YOUR INSTRUCTIONS =>
Exactly as they stand, copy the lines from the one containing "You are a computer-use" to the final line of the data; leave out the pictures.

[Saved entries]
----

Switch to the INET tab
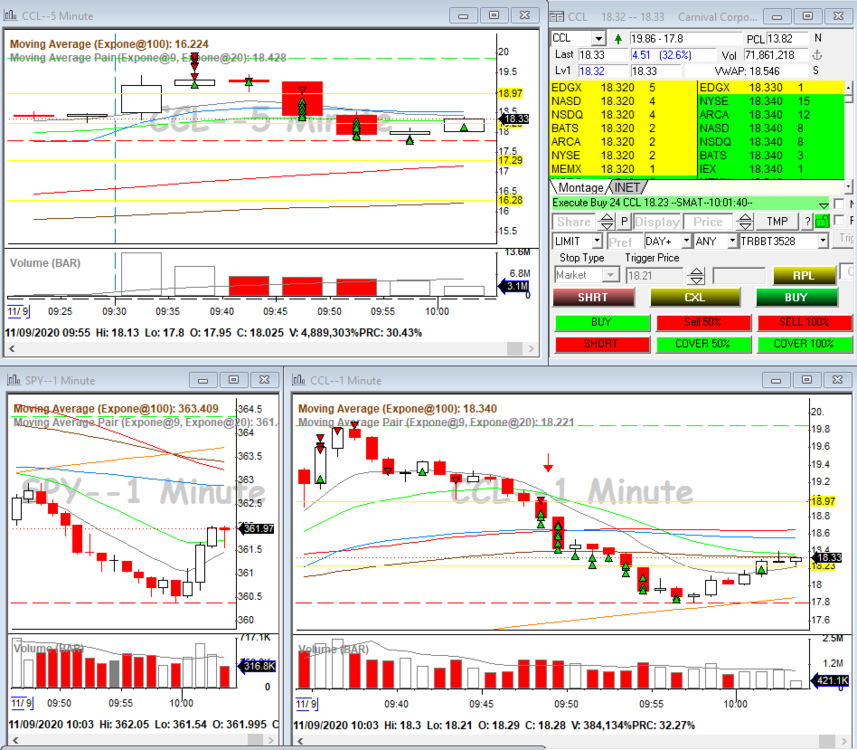 (626, 188)
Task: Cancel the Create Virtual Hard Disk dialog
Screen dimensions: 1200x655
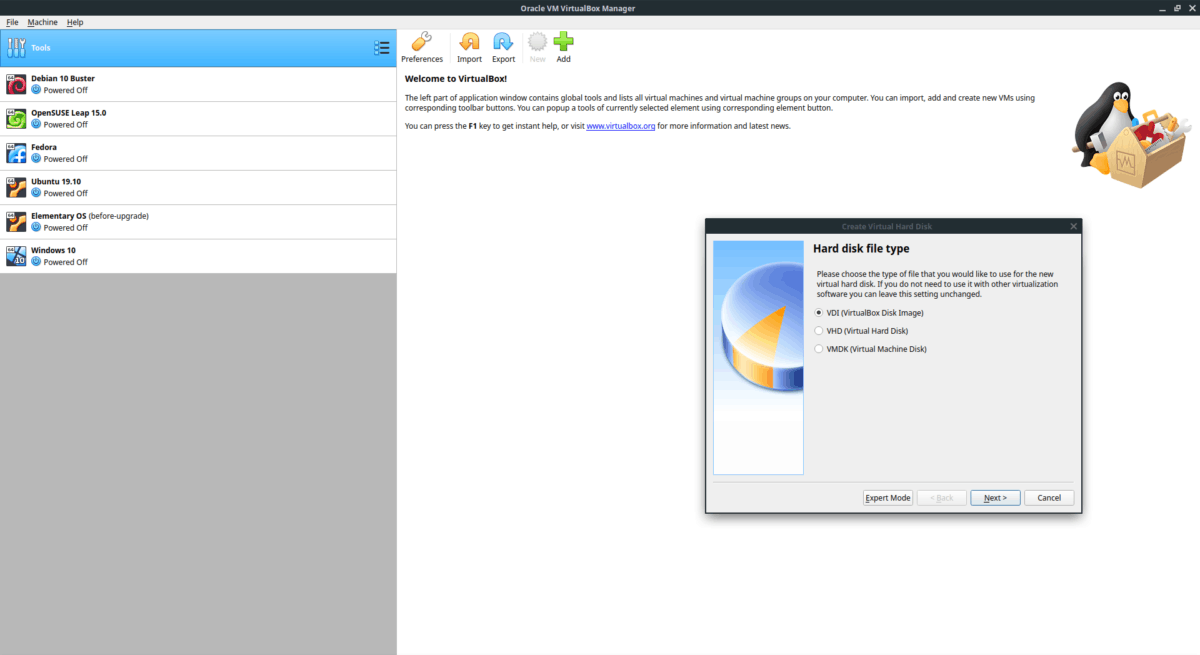Action: coord(1049,497)
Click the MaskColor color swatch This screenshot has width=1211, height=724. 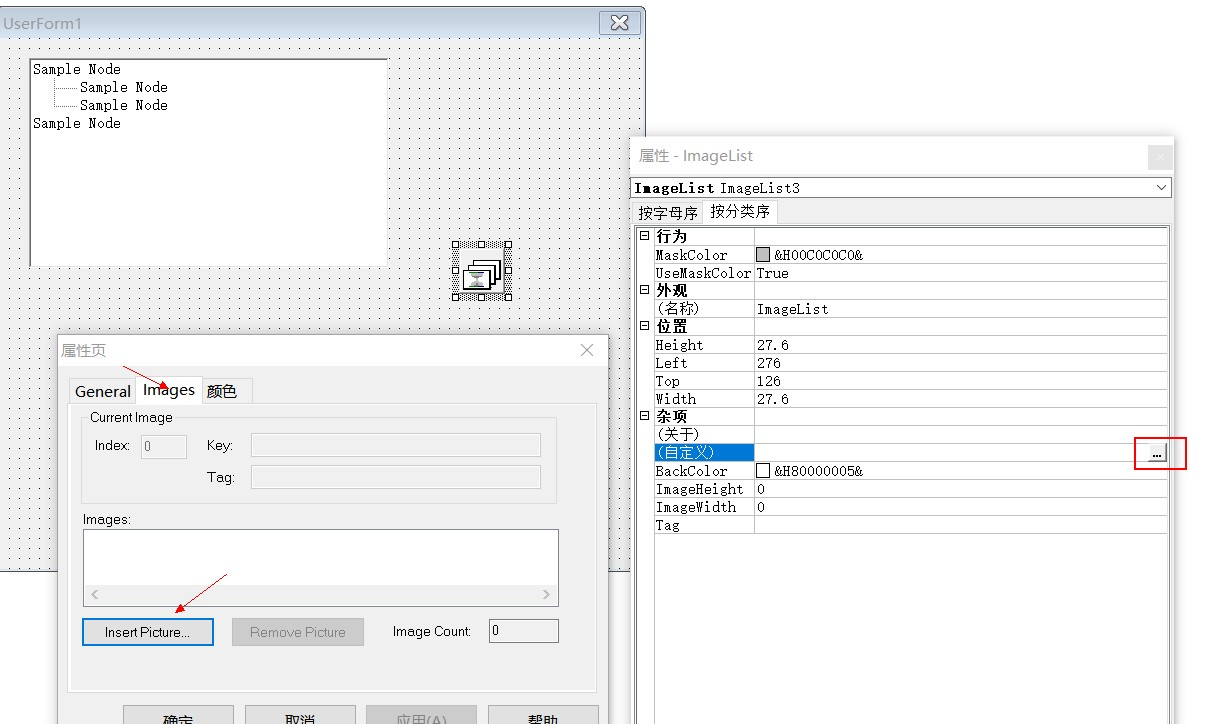(762, 254)
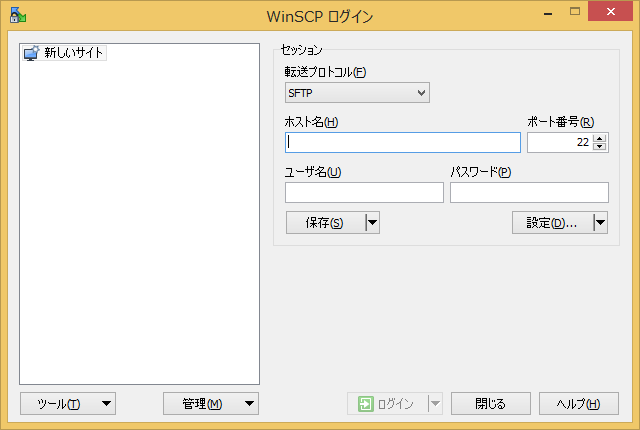Select the 新しいサイト site icon
Viewport: 640px width, 430px height.
point(31,52)
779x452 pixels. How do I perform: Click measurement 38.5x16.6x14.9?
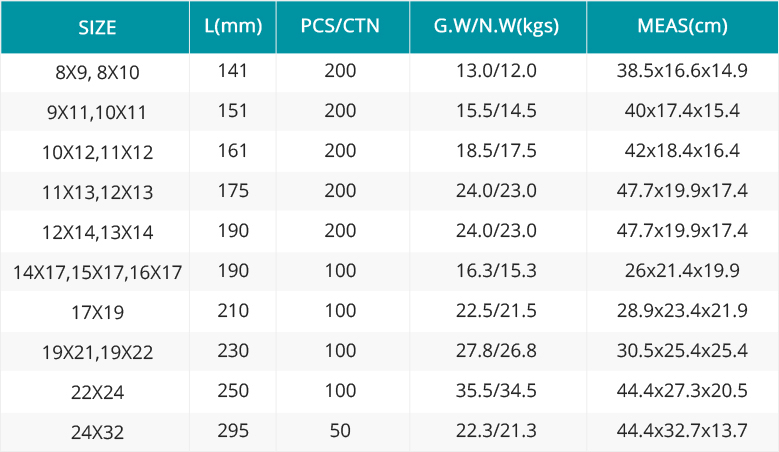tap(683, 71)
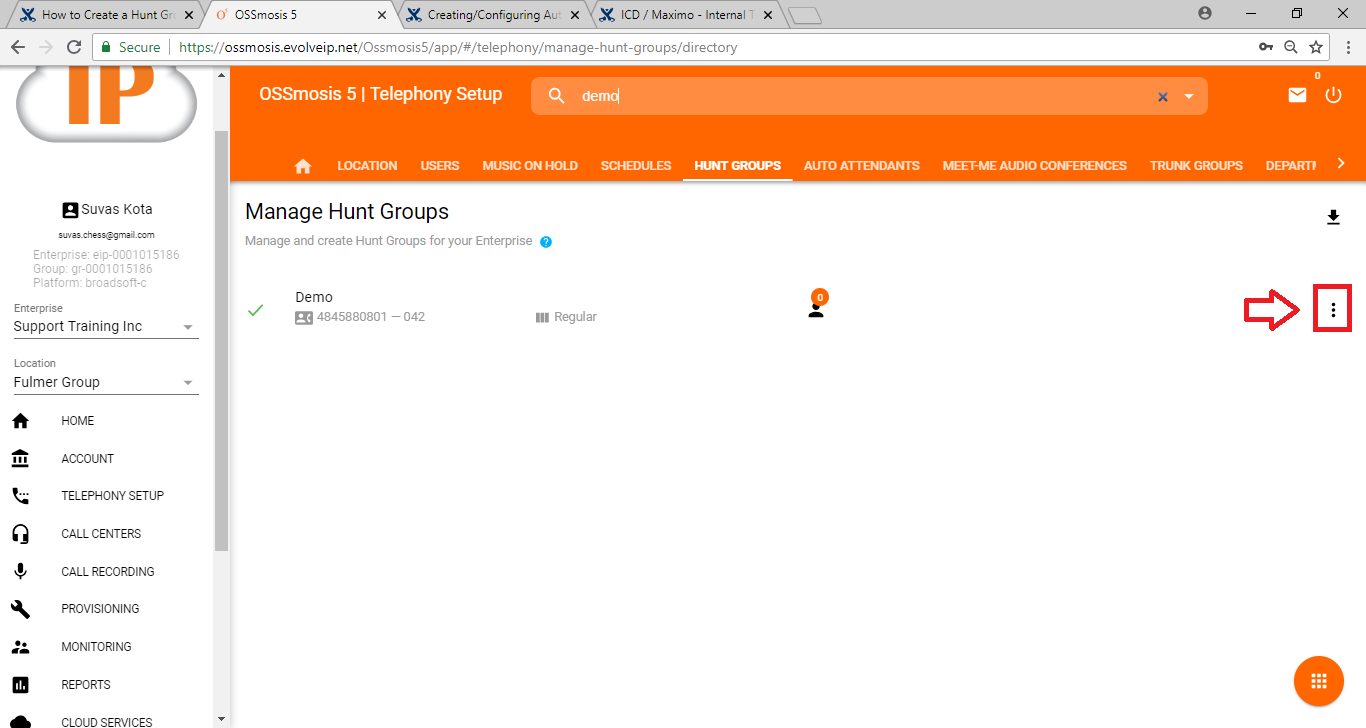Viewport: 1366px width, 728px height.
Task: Open Call Centers in sidebar
Action: (101, 534)
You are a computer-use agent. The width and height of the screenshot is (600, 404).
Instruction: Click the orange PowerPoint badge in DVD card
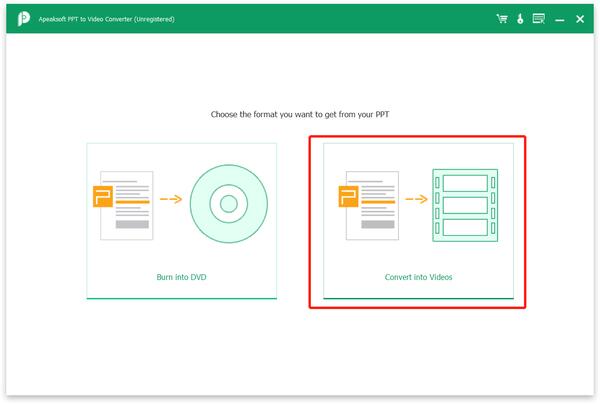pyautogui.click(x=103, y=196)
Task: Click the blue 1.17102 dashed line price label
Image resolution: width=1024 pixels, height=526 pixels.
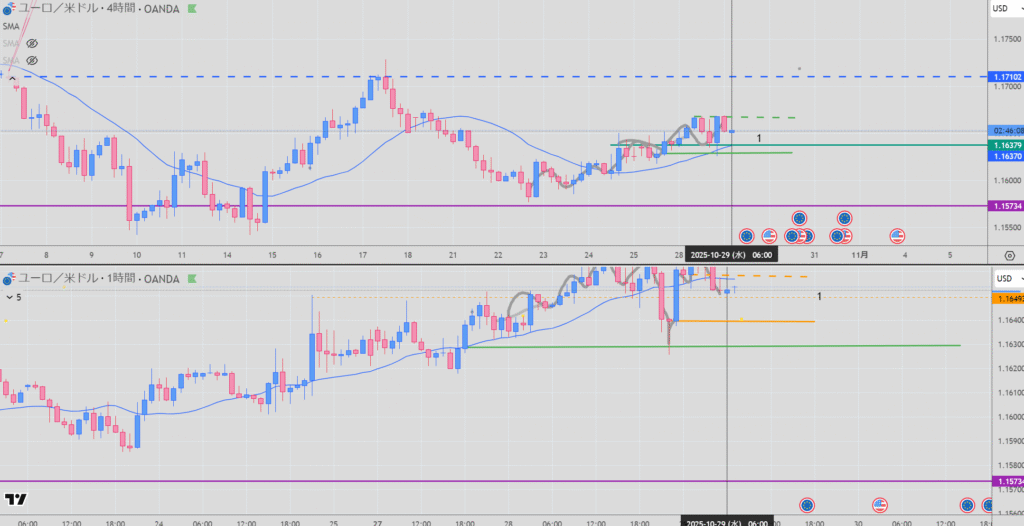Action: 1005,77
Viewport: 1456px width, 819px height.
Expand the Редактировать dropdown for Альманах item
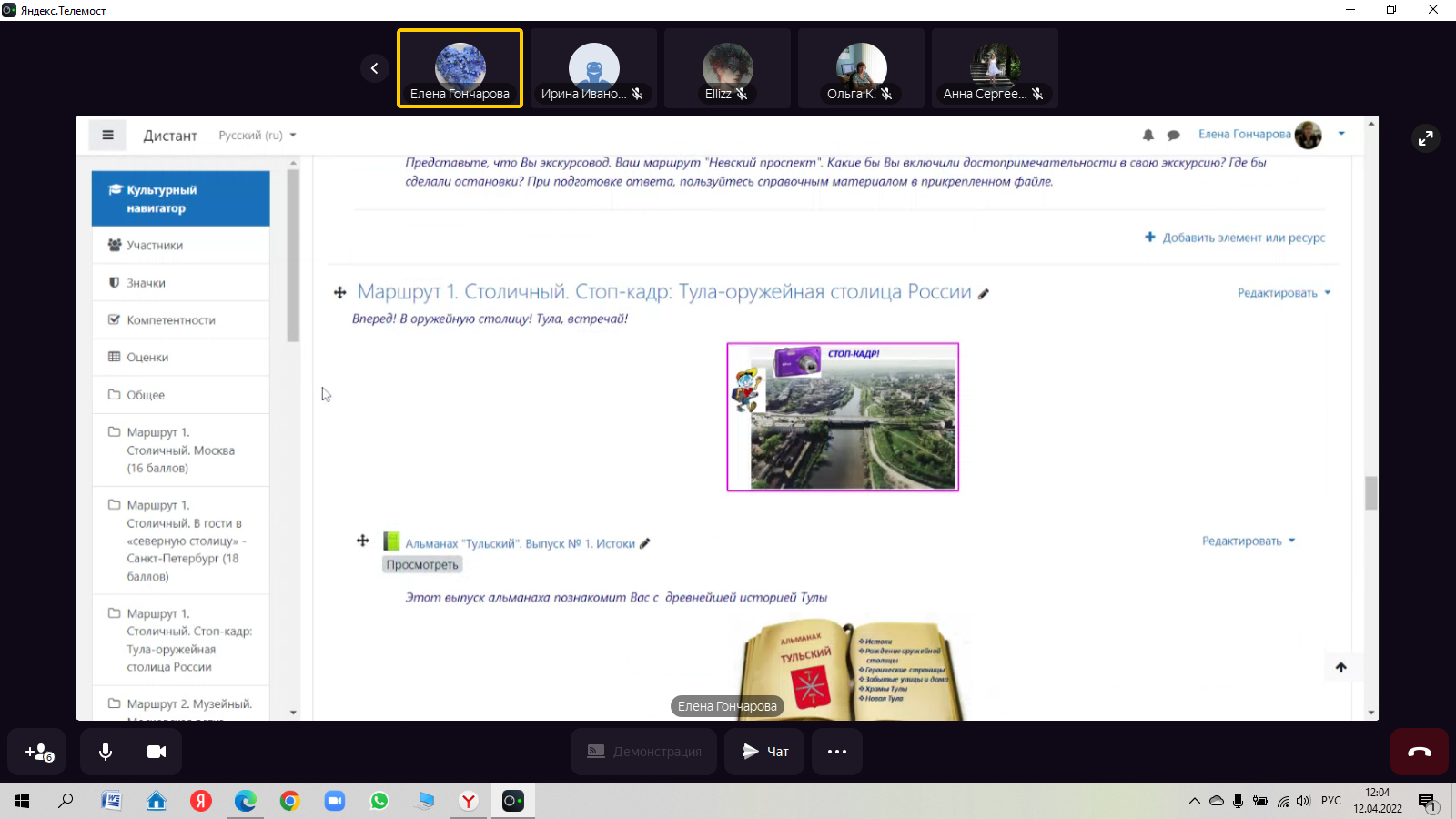click(1248, 541)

----

TASK ANSWER =>
You are a computer-use agent. The width and height of the screenshot is (600, 404).
Instruction: Click the orange PowerPoint badge in DVD card
pyautogui.click(x=103, y=196)
Task: Click the blue 1.17102 dashed line price label
Image resolution: width=1024 pixels, height=526 pixels.
Action: 1005,77
Viewport: 1456px width, 819px height.
Expand the Редактировать dropdown for Альманах item
click(1248, 541)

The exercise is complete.